Exercise instructions: Output all of the records again, exactly as written.

### Source material ###

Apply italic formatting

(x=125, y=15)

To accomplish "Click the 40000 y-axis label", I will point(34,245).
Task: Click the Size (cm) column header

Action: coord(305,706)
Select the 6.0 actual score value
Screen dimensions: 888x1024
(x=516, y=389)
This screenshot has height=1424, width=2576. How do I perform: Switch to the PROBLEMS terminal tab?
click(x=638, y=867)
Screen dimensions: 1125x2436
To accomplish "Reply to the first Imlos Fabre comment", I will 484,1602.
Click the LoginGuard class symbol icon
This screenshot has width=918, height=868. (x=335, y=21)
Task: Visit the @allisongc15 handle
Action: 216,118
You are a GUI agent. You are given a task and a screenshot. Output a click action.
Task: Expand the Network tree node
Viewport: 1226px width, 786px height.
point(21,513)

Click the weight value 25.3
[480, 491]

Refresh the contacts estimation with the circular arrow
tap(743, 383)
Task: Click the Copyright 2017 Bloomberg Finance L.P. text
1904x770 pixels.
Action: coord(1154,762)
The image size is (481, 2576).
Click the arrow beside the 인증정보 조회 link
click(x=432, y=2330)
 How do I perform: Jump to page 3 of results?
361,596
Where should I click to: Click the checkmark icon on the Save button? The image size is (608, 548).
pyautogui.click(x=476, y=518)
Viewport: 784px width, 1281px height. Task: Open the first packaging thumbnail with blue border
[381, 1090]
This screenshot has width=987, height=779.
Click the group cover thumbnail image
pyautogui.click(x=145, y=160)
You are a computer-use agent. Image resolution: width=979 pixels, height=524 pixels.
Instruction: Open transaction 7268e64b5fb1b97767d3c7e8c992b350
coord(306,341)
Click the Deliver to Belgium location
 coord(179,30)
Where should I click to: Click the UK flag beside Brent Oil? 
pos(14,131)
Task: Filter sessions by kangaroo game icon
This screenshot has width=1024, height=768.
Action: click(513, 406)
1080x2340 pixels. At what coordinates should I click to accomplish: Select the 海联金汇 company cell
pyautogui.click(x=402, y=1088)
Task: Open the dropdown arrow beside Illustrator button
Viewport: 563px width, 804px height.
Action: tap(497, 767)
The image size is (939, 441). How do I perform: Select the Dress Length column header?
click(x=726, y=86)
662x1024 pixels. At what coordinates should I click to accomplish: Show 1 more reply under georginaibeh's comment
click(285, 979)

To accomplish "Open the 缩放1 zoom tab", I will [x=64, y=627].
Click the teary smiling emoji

###

Task answer:
Apply italic formatting

(x=125, y=15)

To accomplish "Click the 40000 y-axis label", I will point(34,245).
Task: Click the Size (cm) column header

Action: coord(305,706)
Select the 6.0 actual score value
Screen dimensions: 888x1024
(x=516, y=389)
This screenshot has height=1424, width=2576. How do I perform: Switch to the PROBLEMS terminal tab?
click(x=638, y=867)
Screen dimensions: 1125x2436
To accomplish "Reply to the first Imlos Fabre comment", I will 484,1602.
Click the LoginGuard class symbol icon
This screenshot has width=918, height=868. (x=335, y=21)
Task: Visit the @allisongc15 handle
Action: 216,118
You are a GUI agent. You are given a task and a screenshot. Output a click action.
Task: Expand the Network tree node
Viewport: 1226px width, 786px height.
point(21,513)

Click the weight value 25.3
[480, 491]

Refresh the contacts estimation with the circular arrow
tap(743, 383)
Task: Click the Copyright 2017 Bloomberg Finance L.P. text
1904x770 pixels.
Action: coord(1154,762)
The image size is (481, 2576).
Click the arrow beside the 인증정보 조회 link
click(x=432, y=2330)
 How do I perform: Jump to page 3 of results?
361,596
Where should I click to: Click the checkmark icon on the Save button? The image size is (608, 548).
pyautogui.click(x=476, y=518)
Viewport: 784px width, 1281px height. Task: Open the first packaging thumbnail with blue border
[381, 1090]
This screenshot has width=987, height=779.
Click the group cover thumbnail image
pyautogui.click(x=145, y=160)
You are a computer-use agent. Image resolution: width=979 pixels, height=524 pixels.
Instruction: Open transaction 7268e64b5fb1b97767d3c7e8c992b350
coord(306,341)
Click the Deliver to Belgium location
 coord(179,30)
Where should I click to: Click the UK flag beside Brent Oil? 
pos(14,131)
Task: Filter sessions by kangaroo game icon
This screenshot has width=1024, height=768.
Action: click(513, 406)
1080x2340 pixels. At what coordinates should I click to accomplish: Select the 海联金汇 company cell
pyautogui.click(x=402, y=1088)
Task: Open the dropdown arrow beside Illustrator button
Viewport: 563px width, 804px height.
Action: tap(497, 767)
The image size is (939, 441). How do I perform: Select the Dress Length column header?
click(x=726, y=86)
662x1024 pixels. At what coordinates should I click to accomplish: Show 1 more reply under georginaibeh's comment
click(285, 979)

To accomplish "Open the 缩放1 zoom tab", I will [x=64, y=627].
Click the teary smiling emoji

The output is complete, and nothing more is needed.